Custom screen-printed gold electrodes (oval working electrodes, DRP-CX2220AT; circular working electrodes, CX2223AT) were supplied by DropSens S.L. (Oviedo, Spain) . Custom “P4” electrodes comprising dual 1 mm diameter, sputtered gold or platinum working electrodes were fabricated by the Tyndall National Institute (Cork, Ireland). Neutravidin was purchased from Invitrogen (Paisley, UK). Horseradish peroxidase-conjugated streptavidin (HRP-streptavidin), 1-ethyl-3-(3-dimethylaminopropyl) carbodiimide (EDC) and enhanced chemiluminescence (ECL) reagent were from Thermo Fisher Scientific (Northumberland, UK). HRP-conjugated anti-rabbit and anti-sheep antibodies were from Sigma-Aldrich (Dorset, UK). Antidigoxin antibody was prepared by Therapeutic Antibodies (Ceredigion, UK) . Streptococcus pyogenes (S. pyogenes; ATCC 19615) bacteria were cultured and heat-inactivated, and cells were confirmed to be nonviable by plating, by John Wright (University of Leeds, UK). Anti-S. pyogenes polyclonal antibody was raised in a rabbit host against heatinactivated S. pyogenes (Genescript; NJ, USA).
All other laboratory chemicals, including aniline, tyramine, 3-(4-hydroxyphenyl) propionic acid, sulfosuccinimidyl 4-[N-maleimidomethyl] cyclohexane-1-carboxylate (sulfo-SMCC), (+)-biotin N-hydroxysuccinimide ester (NHS-biotin) and 3,3′,3′-phosphanetriyltripropanoic acid (TCEP), were purchased from Sigma-Aldrich (Dorset, UK) and were of analytical grade.

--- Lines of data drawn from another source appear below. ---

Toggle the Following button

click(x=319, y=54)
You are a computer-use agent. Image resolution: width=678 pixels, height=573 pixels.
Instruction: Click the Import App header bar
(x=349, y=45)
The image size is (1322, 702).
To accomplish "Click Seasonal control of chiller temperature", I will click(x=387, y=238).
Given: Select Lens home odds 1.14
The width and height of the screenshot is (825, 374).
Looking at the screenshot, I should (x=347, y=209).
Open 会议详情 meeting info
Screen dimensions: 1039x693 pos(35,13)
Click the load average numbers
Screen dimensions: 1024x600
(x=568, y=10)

Electropolymerisation: Electrodes were immersed in 100% ethanol and subjected to sonication in a water bath for 5 min to remove any dielectric material upon the sensor surface prior to electropolymerisation. Electropolymerisation was carried out using GPES software on an AUTOLAB type III electrochemical workstation (Metrohm Autolab B.V.; Utrecht, Netherlands). To deposit polyaniline (PANI) and polyaniline/2-aminobenzylamine (PANI/2-ABA) copolymer, the potential was cycled from 0.5 V through 0 V to 1 V (vs. Ag/AgCl) for 20 cycles at a scan rate of 0.05 V s-1. Solutions were either a 0:100, 50:50 or 85:15 molar ratio of 2-ABA to aniline in 1 M HCl. For polytyramine (25 mM tyramine in methanol containing 0.3 M NaOH) and poly 3-(4-hydroxyphenyl) propionic acid (25 mM 3-(4-hydroxyphenyl) propionic acid in methanol or Phosphate Buffered Saline (PBS; 10 mM sodium phosphate, 0.9% (w/v) NaCl, pH 7)) the potential was cycled twice from 0 V to 1.6 V and back to 0 V. Following electropolymerisation, electrodes were rinsed in dH2O and blow-dried gently in a stream of argon.

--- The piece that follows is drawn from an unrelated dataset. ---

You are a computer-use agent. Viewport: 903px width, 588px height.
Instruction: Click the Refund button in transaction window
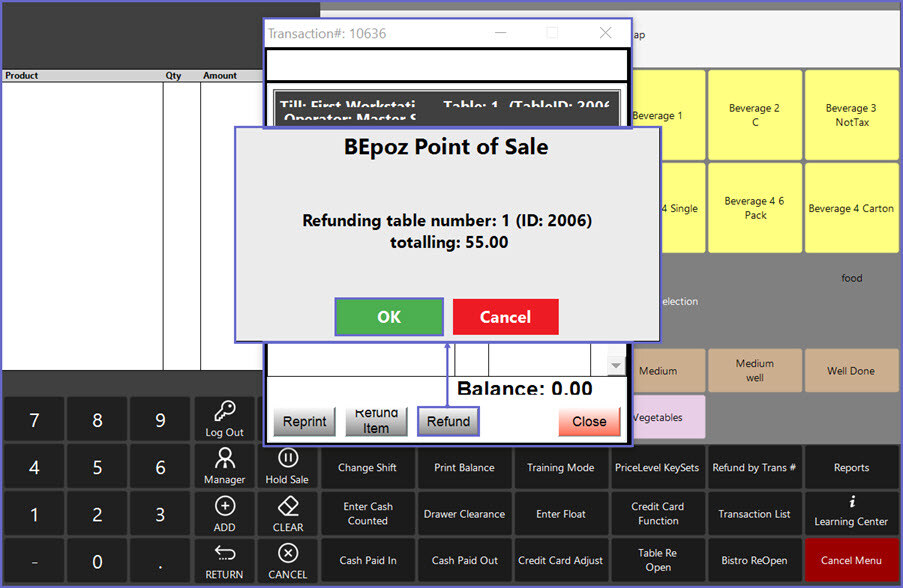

Self-assembled monolayer (SAM) construction: Electrodes were first cleaned by incubation in “piranha” solution (3:7 (v/v) ratio of 30% H2O2: 98% H2SO4) for 2 min before rinsing in dH2O and drying in argon. Extreme caution was taken and neoprene gloves were worn when using the highly corrosive and strongly oxidising piranha solution. To generate 4-aminothiophenol (4-ATP) SAMs, electrodes were incubated in 10 mM 4-ATP in ethanol for 16 h before washing in dH2O and drying in argon.
Antibody biotinylation: Antibodies (5 mg ml-1) were incubated with (+)-biotin N-hydroxysuccinimide ester (NHS-biotin; 0.2 mg ml-1) in PBS under gentle agitation for 1 h. Unbound NHS-biotin was removed by three rounds of centrifugation through a 30 kDa molecular weight cut-off filter (Millipore; Billerica, MA, USA) at 14, 000xg for 2.5 min each time.

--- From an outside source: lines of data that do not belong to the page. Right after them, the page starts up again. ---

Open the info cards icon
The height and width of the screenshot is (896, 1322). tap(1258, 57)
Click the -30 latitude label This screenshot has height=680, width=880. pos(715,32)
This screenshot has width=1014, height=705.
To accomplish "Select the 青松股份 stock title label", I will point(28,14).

Half-antibody preparation: Antibodies (~2.5 mg ml-1) were subjected to reductive cleavage in the presence of a 500-fold molar excess of TCEP (3,3′,3′-phosphanetriyltripropanoic acid) for 30 min.
Attachment of bioreceptors: Polymer-coated electrodes were first equilibrated in PBS for 30 min. For the attachment of half-antibodies, electrodes were incubated in the presence of 5 mM sulfo-SMCC for 1 h, rinsed in dH2O and blow dried in argon. Next, electrodes were incubated in the presence of half-antibodies for 1 h, which had been generated by incubation of anti-S. pyogenes antibody (2.5 mg ml-1) in the presence of TCEP (5 mM) for 30 min. For the attachment of biotinylated full antibodies, polymer-coated electrodes were incubated in the presence of NHS-biotin (1 mg ml-1), followed by Neutravidin (1 μM) and finally biotinylated antibody (1 mg ml-1), each for 30 min in PBS with washing steps in between. Finally, sensors were washed in dH2O and blow dried in argon prior to use.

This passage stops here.